Note OcUK will still ahve some stock available, and the cost is £142.85 not the expected £133.33, so OcUK adjust pricing to reflect the changed GBP cost.

Day 33 - OcUK adjust the pricing up on stock in warehouse as they paid more in ££££ than the expected price when the goods were delivered.

This is the fundamentals of how it works, companies can lose thousands of pounds in exchange rate changes. It is always a risk when items are purchased in one currency and sold in another and payment is 30 day or 60 days after delivery. The cost price in the selling currency is not fixed until its paid for. So the goods in the warehouse can change in cost value until paid for...

It's good of you to explain thank you.
 
I hate the disagree with you.

For example, OcUK buy items in USD currency.


Day 1 - OcUK agree to pay $200 for a GPU. The Purchase Order could be raised on a day that the rate is 1.50 and the REAL cost to OcUK is £133.33

Day 3 - the stock lands with OcUK at a rate of 1.50 still, cost is still estimated at £133.33... payment of these items are due to supplier in 30 days time from now (Day 33)

Day 4 - customer pays £140+VAT. £6.66 profit expected.

Day 5-31 - rate remains at 1.50
Day 32 (23rd june voting day) - rate crashes to 1.35

Day 33 (24th June today )- invoice for good delivered on Day 3 and some sold on day 4 is due for payment but the rate has dropped to 1.40 so $200 is actually £142.85. So OcUK selling to you on Day 4 is a loss now.
Note OcUK will still ahve some stock available, and the cost is £142.85 not the expected £133.33, so OcUK adjust pricing to reflect the changed GBP cost.

Day 33 - OcUK adjust the pricing up on stock in warehouse as they paid more in ££££ than the expected price when the goods were delivered.

This is the fundamentals of how it works, companies can lose thousands of pounds in exchange rate changes. It is always a risk when items are purchased in one currency and sold in another and payment is 30 day or 60 days after delivery. The cost price in the selling currency is not fixed until its paid for. So the goods in the warehouse can change in cost value until paid for...

Here's an idea.

Pay for your goods the day they are ordered like everyone else ;)
 
Here's an idea.

Pay for your goods the day they are ordered like everyone else ;)

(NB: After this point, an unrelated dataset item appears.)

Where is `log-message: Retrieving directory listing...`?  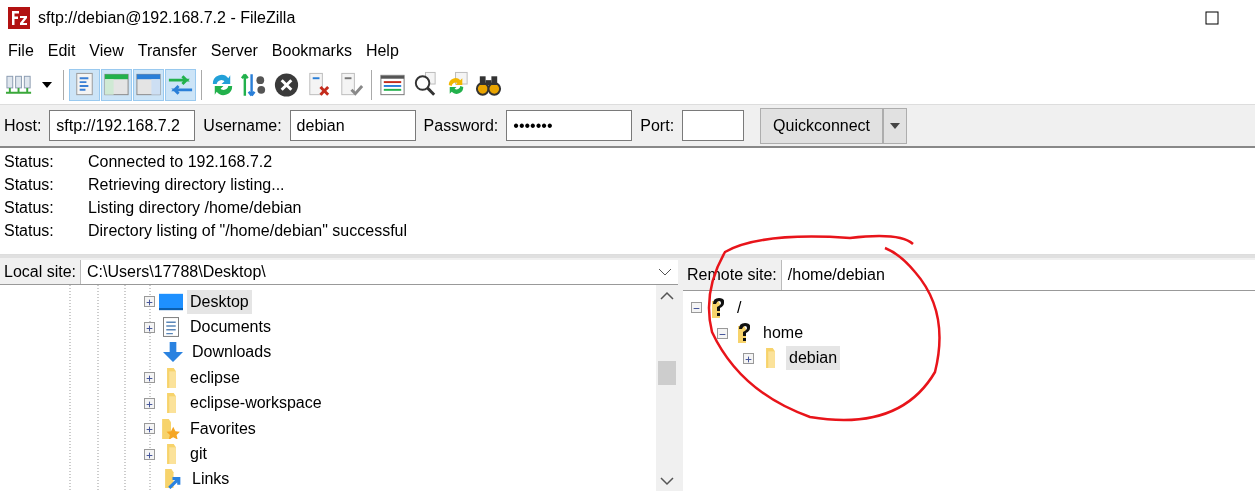
log-message: Retrieving directory listing... is located at coordinates (186, 184).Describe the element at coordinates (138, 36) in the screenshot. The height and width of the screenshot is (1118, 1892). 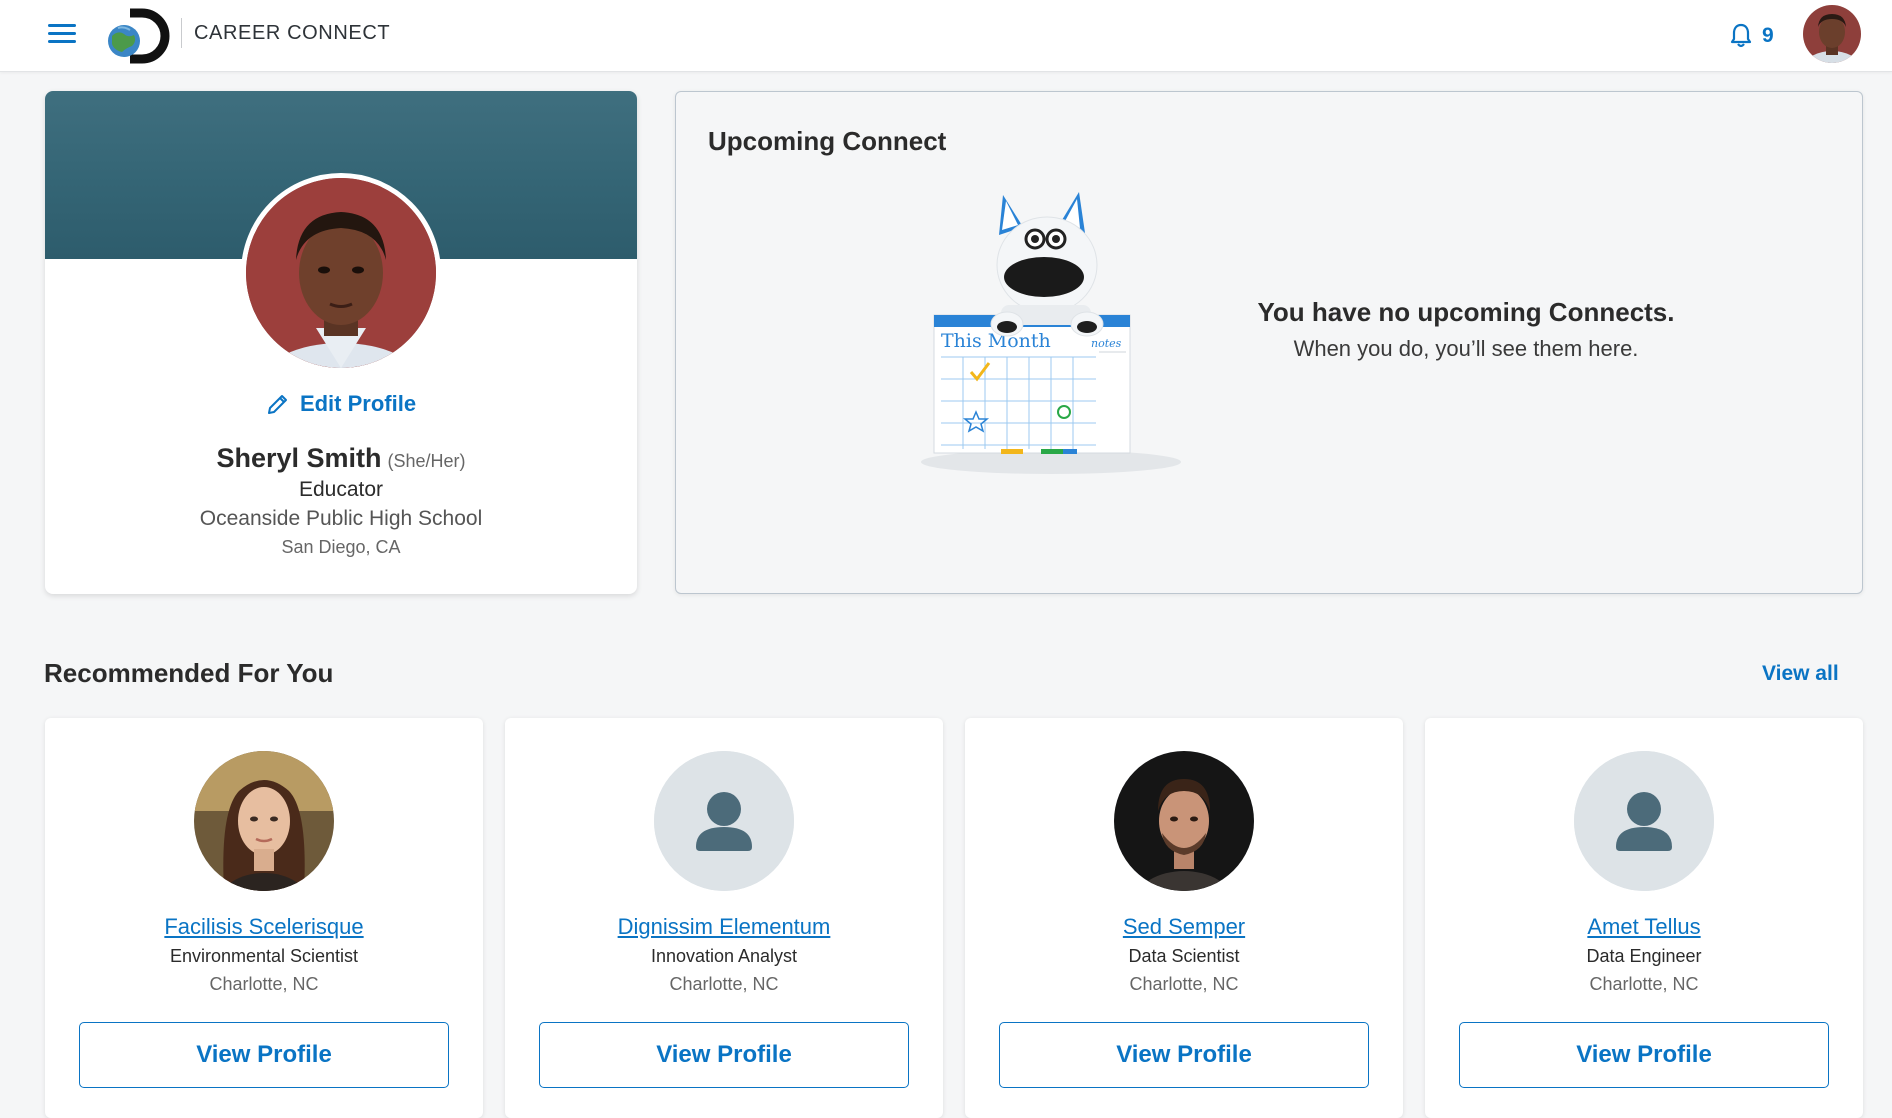
I see `discovery-logo` at that location.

Or settle your invoices after 30/60/90 days like almost every company on the planet, we're not talking Steve popping down to Costco and buying a few hard drives here.
 
what if the exchange rate comes back to how it was by the time OcUk settles its bill, will those customers who are paying extra today get a rebate?
 
Here's an idea.

Pay for your goods the day they are ordered like everyone else ;)

Everyone else? Put it this way, I'm the UK Channel Manager for Antec, and ALL UK customers have 30 days credit terms with us. Not one of them pays on receipt of goods.

99% of UK resellers who are capable of buying from manufacturers direct will have credit accounts with them all.
 
It's good of you to explain thank you.

This is nonsense. Why would OcUK expose themselves to the risk of a loss. What actually happens is they ensure the margin items are sold at will cover likely exchange rate fluctuations, hence the price increase now as the currency market is volatile. Yes, there may be fluctuations in the margin they make, but I'd be shocked if there is ever loss incurred.
 
June 16th closed at 1.40, today is at 1.38

Any particular reason you went back to a week last Thursday? It's a bit like Climate Science picking the appropriate start date to show the change you want, right? So sure, go back and pick a date where Leave pulled ahead in the polls to try and show your point that Leave hasn't depressed the pound. That makes sense. Also, 1.38 is not 1.4.

It is entirely reasonable to suppose that if we had voted Remain, it would currently be around 1.5 or higher which is where it was before Leave started to pull ahead.